Data for locating words and elements
....................

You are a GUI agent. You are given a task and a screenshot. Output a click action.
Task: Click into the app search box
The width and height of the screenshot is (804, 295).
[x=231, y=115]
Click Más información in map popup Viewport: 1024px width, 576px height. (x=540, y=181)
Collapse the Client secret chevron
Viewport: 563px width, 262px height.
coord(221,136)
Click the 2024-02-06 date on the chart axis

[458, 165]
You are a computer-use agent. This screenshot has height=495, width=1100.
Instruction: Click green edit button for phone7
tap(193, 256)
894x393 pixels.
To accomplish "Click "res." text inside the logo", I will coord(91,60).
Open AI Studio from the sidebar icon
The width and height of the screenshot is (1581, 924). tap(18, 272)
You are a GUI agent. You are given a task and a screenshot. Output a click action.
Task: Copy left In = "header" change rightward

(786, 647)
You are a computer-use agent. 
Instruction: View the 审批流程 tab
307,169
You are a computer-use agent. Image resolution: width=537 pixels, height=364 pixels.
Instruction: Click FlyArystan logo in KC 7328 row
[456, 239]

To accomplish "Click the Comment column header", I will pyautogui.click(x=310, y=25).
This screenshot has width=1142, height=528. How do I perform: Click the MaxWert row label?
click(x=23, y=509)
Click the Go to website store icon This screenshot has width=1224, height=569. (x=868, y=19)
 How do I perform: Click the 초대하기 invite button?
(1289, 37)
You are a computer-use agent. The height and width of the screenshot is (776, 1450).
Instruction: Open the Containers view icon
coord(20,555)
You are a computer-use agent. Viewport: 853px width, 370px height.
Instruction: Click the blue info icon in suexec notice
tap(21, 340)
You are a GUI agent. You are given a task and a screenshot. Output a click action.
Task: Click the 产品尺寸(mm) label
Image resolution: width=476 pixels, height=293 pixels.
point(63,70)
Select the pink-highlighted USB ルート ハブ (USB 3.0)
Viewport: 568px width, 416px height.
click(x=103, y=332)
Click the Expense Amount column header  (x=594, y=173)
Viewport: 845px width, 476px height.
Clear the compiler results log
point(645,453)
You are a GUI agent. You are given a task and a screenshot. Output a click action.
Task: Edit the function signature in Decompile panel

....................

Short exercise — Output every line of the material above as a JSON list of strings, one string per line, leaving out blank lines.

The answer —
[
  "You are a GUI agent. You are given a task and a screenshot. Output a click action.",
  "Task: Click into the app search box",
  "The width and height of the screenshot is (804, 295).",
  "[x=231, y=115]",
  "Click Más información in map popup Viewport: 1024px width, 576px height. (x=540, y=181)",
  "Collapse the Client secret chevron",
  "Viewport: 563px width, 262px height.",
  "coord(221,136)",
  "Click the 2024-02-06 date on the chart axis",
  "[458, 165]",
  "You are a computer-use agent. This screenshot has height=495, width=1100.",
  "Instruction: Click green edit button for phone7",
  "tap(193, 256)",
  "894x393 pixels.",
  "To accomplish \"Click \"res.\" text inside the logo\", I will coord(91,60).",
  "Open AI Studio from the sidebar icon",
  "The width and height of the screenshot is (1581, 924). tap(18, 272)",
  "You are a GUI agent. You are given a task and a screenshot. Output a click action.",
  "Task: Copy left In = \"header\" change rightward",
  "(786, 647)",
  "You are a computer-use agent. ",
  "Instruction: View the 审批流程 tab",
  "307,169",
  "You are a computer-use agent. Image resolution: width=537 pixels, height=364 pixels.",
  "Instruction: Click FlyArystan logo in KC 7328 row",
  "[456, 239]",
  "To accomplish \"Click the Comment column header\", I will pyautogui.click(x=310, y=25).",
  "This screenshot has width=1142, height=528. How do I perform: Click the MaxWert row label?",
  "click(x=23, y=509)",
  "Click the Go to website store icon This screenshot has width=1224, height=569. (x=868, y=19)",
  " How do I perform: Click the 초대하기 invite button?",
  "(1289, 37)",
  "You are a computer-use agent. The height and width of the screenshot is (776, 1450).",
  "Instruction: Open the Containers view icon",
  "coord(20,555)",
  "You are a computer-use agent. Viewport: 853px width, 370px height.",
  "Instruction: Click the blue info icon in suexec notice",
  "tap(21, 340)",
  "You are a GUI agent. You are given a task and a screenshot. Output a click action.",
  "Task: Click the 产品尺寸(mm) label",
  "Image resolution: width=476 pixels, height=293 pixels.",
  "point(63,70)",
  "Select the pink-highlighted USB ルート ハブ (USB 3.0)",
  "Viewport: 568px width, 416px height.",
  "click(x=103, y=332)",
  "Click the Expense Amount column header  (x=594, y=173)",
  "Viewport: 845px width, 476px height.",
  "Clear the compiler results log",
  "point(645,453)",
  "You are a GUI agent. You are given a task and a screenshot. Output a click action.",
  "Task: Edit the function signature in Decompile panel"
]